The Department of Defense awarded $30 million contracts to four companies in August 1995 and then $60 million follow-on contracts to two companies in December 1996 with the goal of ultimately selecting just one. This strategy was based on the assumption that the commercial market could not support two launch systems; however, by 1997, the situation had apparently changed. The worldwide demand for commercial launches into geosynchronous transfer orbit was expected to reach 30–40 per year.

Given this robust commercial market, the government decided to revise its acquisition strategy and allow two contractors to proceed to the engineering, manufacturing, and development phase and receive Initial Launch Service contracts. The Defense Department competitively awarded a $500 million agreement in October 1998 to develop the Delta IV system and signed a $1.36 billion contract for 19 launches. The Atlas V system also received $500 million for development and a $650 million contract for nine launches.

This cost-sharing arrangement provided only partial funding for the development of the two launch systems. The balance would come from the contractors themselves. In exchange, the contractors would retain ownership and control of all system designs and launch operations and could thus shape their development plans to support long-term corporate goals.

Along with this new acquisition strategy, the military had to rethink its traditional business approach and position itself more like a commercial customer. Consequently, EELV program managers adopted a new stance with regard to mission assurance, risk management, and overall program control. They replaced traditional government oversight with so-called insight, a project management style that allows in-line involvement but no actual direction.
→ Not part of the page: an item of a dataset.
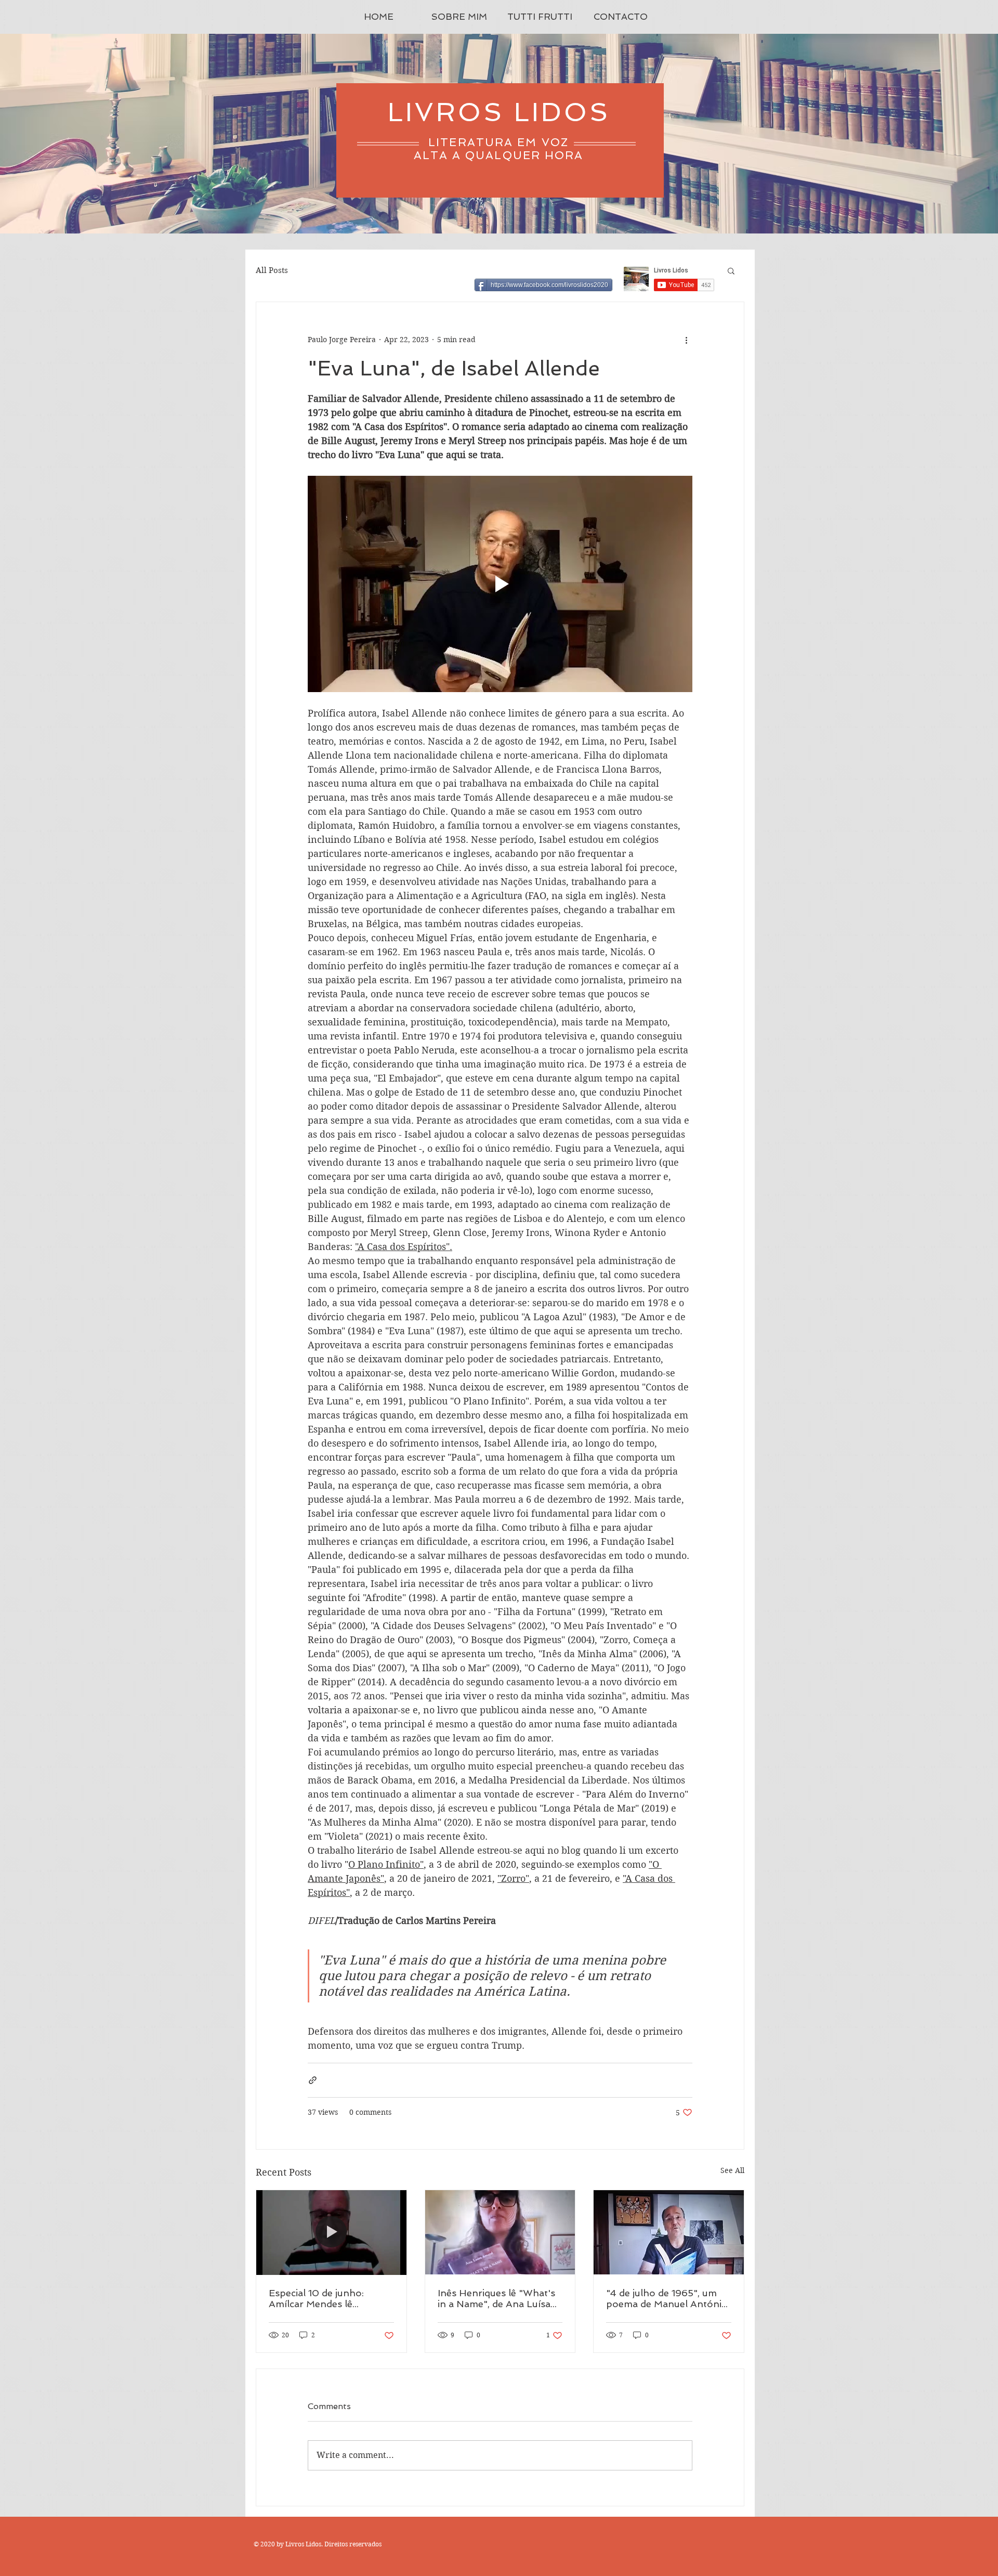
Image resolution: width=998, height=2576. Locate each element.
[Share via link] (313, 2080)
No sooner had the Air Force changed its acquisition strategy than the environment changed again. First, the Delta III and Titan IV systems experienced significant failures in 1998 and 1999. As a result, the government formed a team, which included Aerospace, to investigate and evaluate potential systemic causes of failures across all launch systems. During the same period, the projected boom in the commercial market began to fizzle, drastically reducing the number of commercial missions that would occur before the first government missions, thereby diluting the risk reduction benefits that the government had anticipated.
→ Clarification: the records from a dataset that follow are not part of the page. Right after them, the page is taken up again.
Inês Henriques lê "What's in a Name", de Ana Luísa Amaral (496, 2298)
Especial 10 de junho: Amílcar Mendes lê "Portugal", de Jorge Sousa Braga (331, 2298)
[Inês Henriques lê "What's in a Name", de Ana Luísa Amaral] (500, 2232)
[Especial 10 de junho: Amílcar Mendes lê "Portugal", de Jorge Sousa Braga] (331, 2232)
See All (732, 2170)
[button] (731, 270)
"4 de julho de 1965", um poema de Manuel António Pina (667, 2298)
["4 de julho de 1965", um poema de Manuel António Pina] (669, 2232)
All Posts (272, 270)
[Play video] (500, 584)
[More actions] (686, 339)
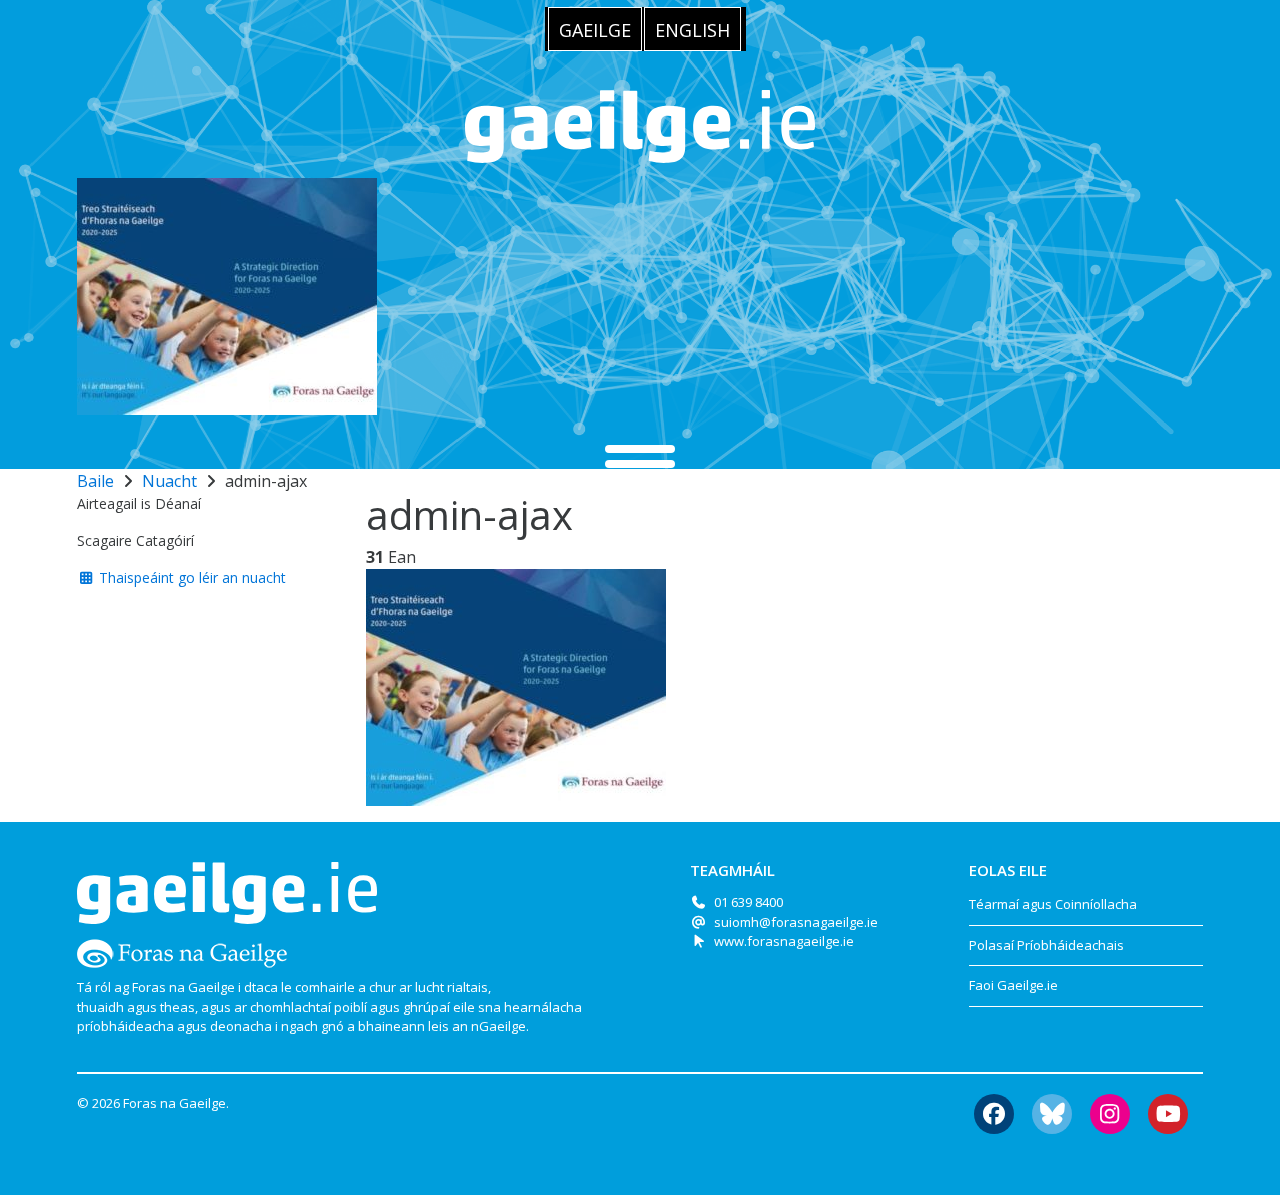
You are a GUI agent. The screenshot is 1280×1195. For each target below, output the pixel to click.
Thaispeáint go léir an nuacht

As a result, additional mission-assurance steps were taken. For example, the Department of Defense allocated funds for a demonstration flight of the heavy-lift version of the Delta IV, scheduled for summer 2004. Such a demonstration was not originally necessary because the Delta IV was supposed to establish a track record with commercial launches before carrying any defense payload. The Department of Defense also revised its insight role to include more mission assurance. This was a significant step for Aerospace, which once again become a key contributor, providing launch verification and risk assessment for each mission.